Go through the entries below. Copy out every line that contains "zločina".

━━━━━━━━━━

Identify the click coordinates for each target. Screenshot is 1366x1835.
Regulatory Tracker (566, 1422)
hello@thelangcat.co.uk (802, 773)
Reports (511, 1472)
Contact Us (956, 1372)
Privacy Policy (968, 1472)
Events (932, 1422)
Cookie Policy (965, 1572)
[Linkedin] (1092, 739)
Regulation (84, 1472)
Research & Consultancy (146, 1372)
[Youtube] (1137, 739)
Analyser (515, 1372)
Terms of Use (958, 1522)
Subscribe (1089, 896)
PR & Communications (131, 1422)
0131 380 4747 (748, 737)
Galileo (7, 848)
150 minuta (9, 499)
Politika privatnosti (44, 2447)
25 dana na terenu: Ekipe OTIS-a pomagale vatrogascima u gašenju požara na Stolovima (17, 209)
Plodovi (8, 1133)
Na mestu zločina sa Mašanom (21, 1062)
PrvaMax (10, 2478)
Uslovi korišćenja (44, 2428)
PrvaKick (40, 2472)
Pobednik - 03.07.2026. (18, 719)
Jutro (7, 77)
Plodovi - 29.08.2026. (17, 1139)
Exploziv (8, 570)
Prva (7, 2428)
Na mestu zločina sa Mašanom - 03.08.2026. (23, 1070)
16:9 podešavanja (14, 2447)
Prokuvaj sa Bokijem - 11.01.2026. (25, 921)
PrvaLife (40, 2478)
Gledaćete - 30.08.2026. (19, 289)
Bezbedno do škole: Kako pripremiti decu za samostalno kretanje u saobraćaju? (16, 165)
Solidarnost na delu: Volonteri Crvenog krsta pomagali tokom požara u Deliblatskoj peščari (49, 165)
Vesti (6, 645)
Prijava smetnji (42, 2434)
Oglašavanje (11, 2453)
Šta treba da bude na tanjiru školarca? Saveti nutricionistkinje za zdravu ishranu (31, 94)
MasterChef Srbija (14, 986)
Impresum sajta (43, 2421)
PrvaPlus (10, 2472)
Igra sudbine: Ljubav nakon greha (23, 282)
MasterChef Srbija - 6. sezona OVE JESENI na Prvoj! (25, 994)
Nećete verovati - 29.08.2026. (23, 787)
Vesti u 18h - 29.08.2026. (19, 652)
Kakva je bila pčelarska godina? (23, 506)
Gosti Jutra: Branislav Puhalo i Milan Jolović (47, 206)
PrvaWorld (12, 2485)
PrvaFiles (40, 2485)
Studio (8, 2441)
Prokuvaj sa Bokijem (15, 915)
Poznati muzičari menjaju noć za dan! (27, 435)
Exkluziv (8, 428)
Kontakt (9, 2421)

━━━━━━━━━━

Answer for the task.
Na mestu zločina sa Mašanom (21, 1062)
Na mestu zločina sa Mašanom - 03.08.2026. (23, 1070)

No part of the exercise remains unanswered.